New research has overturned some long-held ideas about good fats and bad fats. It used to be gospel truth: Saturated fat is bad. But new studies suggest that saturated fats in moderation may not be so hard on your heart after all. What's more, replacing saturated fats with the wrong foods -- such as the refined carbohydrates in white bread, white rice, pastries, candies, and desserts -- may actually raise the danger to your heart.

Here are five ways to fit fats and oils into your heart-healthy diet.

Don't Obsess Over Saturated Fat

Health experts told us to eat less saturated fat when they found that it raises LDL, the "bad" cholesterol. That advice made perfect sense. High LDL is linked to heart disease.

The focus on saturated fat alone may have been misguided. "We now know there are many other important [factors] for heart disease risk," says Dariush Mozaffarian, MD, of the Harvard School of Public Health.

When you look at all of the factors together, he says saturated fat isn't as bad as once thought. Indeed, reviewing the evidence, Mozaffarian and his colleague Renata Micha found that levels of saturated fat have very little impact on cardiovascular risk.

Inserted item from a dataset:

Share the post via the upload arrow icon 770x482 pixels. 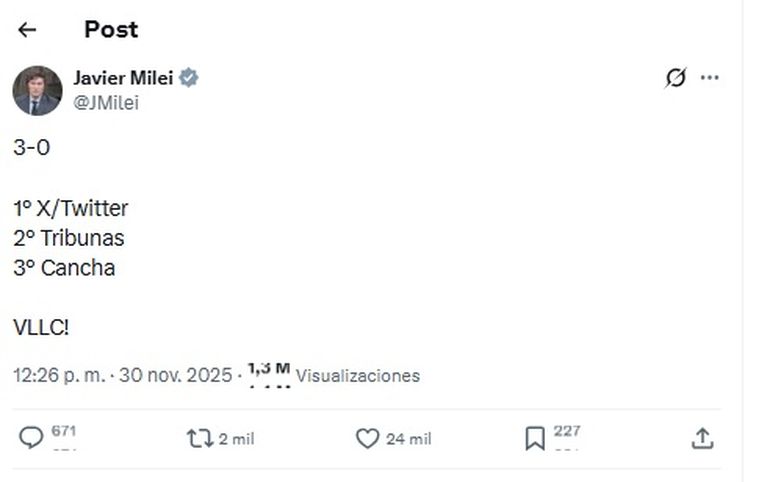(x=702, y=438)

Americans eat about 11.5% of calories from saturated fat. If we cut that roughly in half, to 6.5%, we might lower our risk of heart disease by only about 10%, says Mozaffarian.

Unfortunately, during the low-fat craze, many people replaced saturated fat with fat-free products that were high in refined carbohydrates. That switch may end up increasing your risk for heart problems.

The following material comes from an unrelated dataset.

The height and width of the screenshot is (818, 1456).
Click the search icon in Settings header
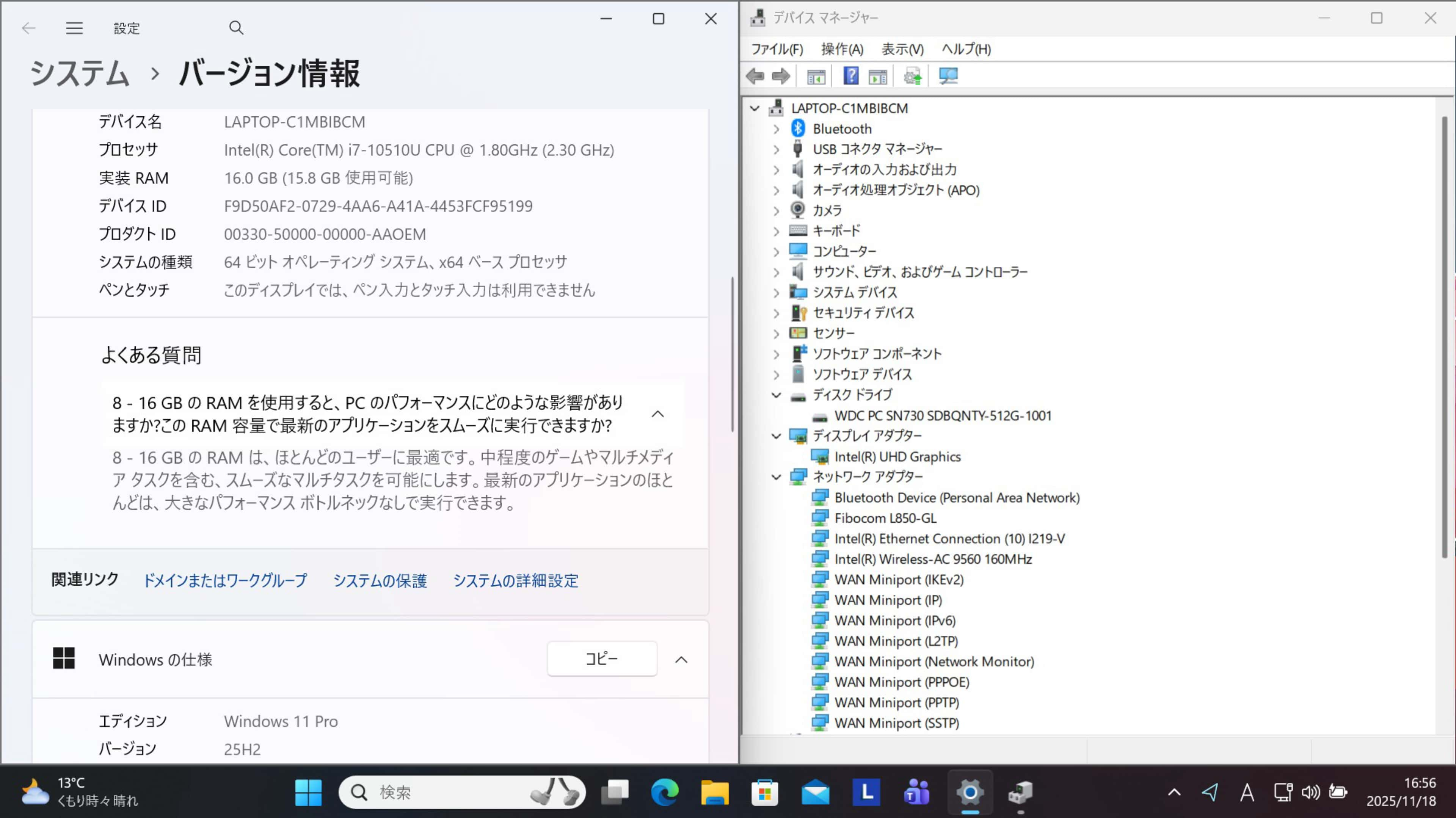[236, 28]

So can you eat as much butter and cheese as you like? No. The American Heart Association still recommends that no more than 7% of all your calories come from saturated fat, which is mainly found in fatty meats and dairy foods.

Choose Heart Healthy Plant-Based Oils

Most experts still agree that it's smart to swap out some saturated fats with unsaturated fats. Olive oil and canola oil are better choices than butter, for instance.

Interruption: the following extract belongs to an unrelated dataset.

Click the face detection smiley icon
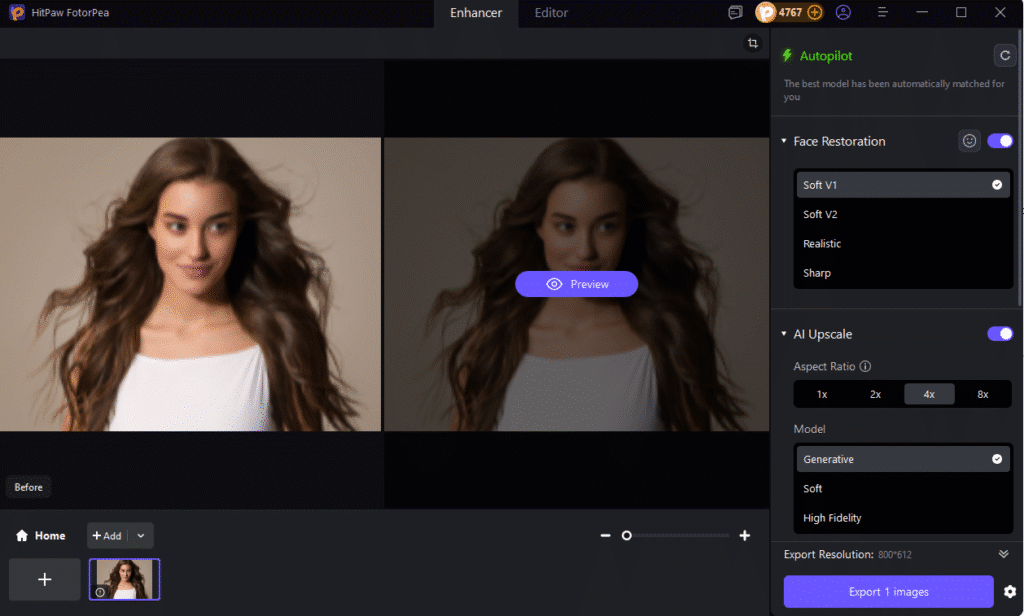Viewport: 1024px width, 616px height. point(969,141)
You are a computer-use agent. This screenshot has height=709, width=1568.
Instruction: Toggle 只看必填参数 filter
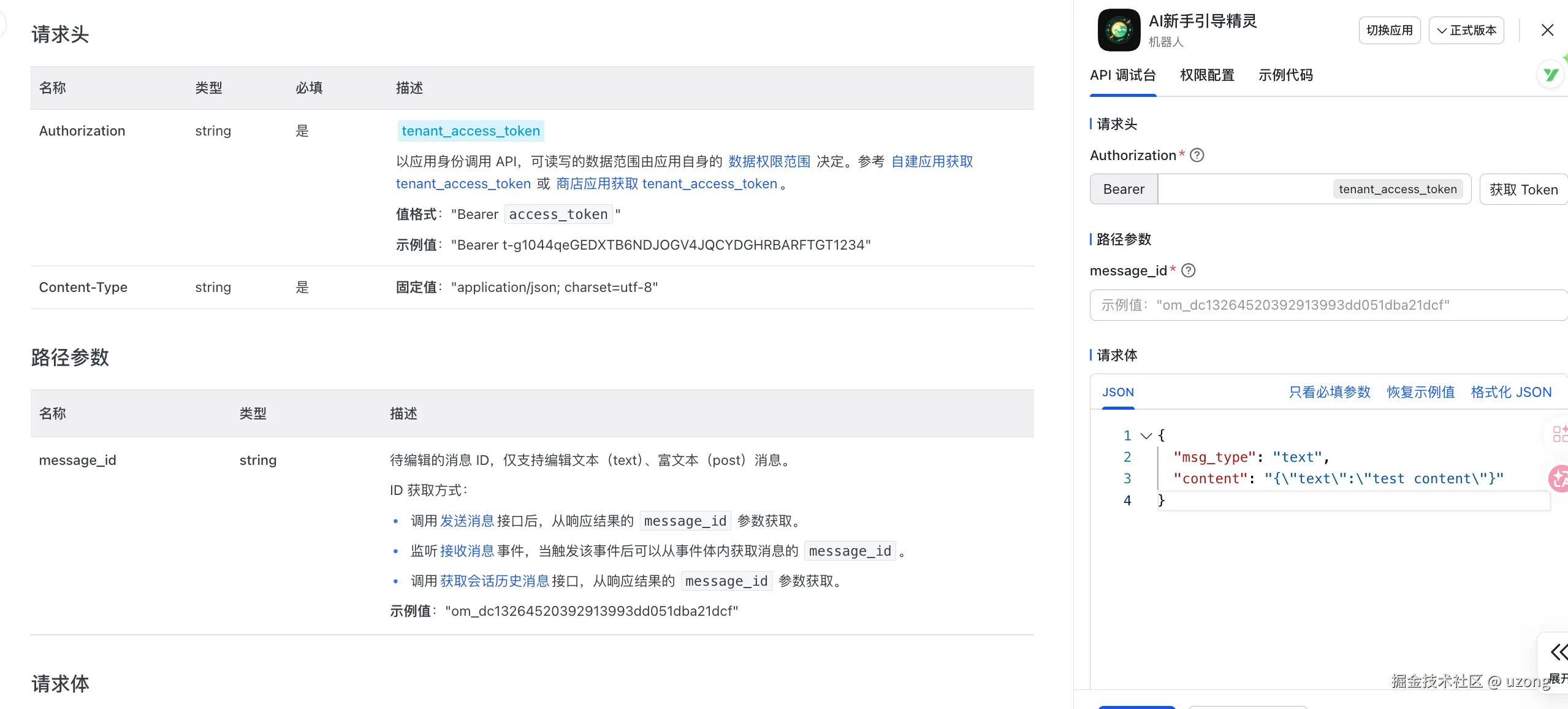(x=1329, y=392)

But there's plenty of debate about the healthiest type of oil. Vegetable oils typically mix two types: polyunsaturated and monounsaturated fats. Olive oil is mostly a monounsaturated fats. Corn and soybean oil are mostly polyunsaturated. Canola oil is unusual among vegetable oils because it has omega-3- fatty acids, like those found in fish oil.

For now, the best bet is to use a variety of plant-based oils. That's good advice for cooking and flavor, as well.

Olive oil, with its rich flavor, is great for salad dressings, for drizzling over pasta, or dipping bread. Peanut oil and sesame oil also have rich flavors. But all three of these oils lose flavor and smoke when at high temperatures. Canola and sunflower oil are better for cooking because they have high smoke points. Also, canola oil has very little flavor of its own, so it won't overwhelm other ingredients.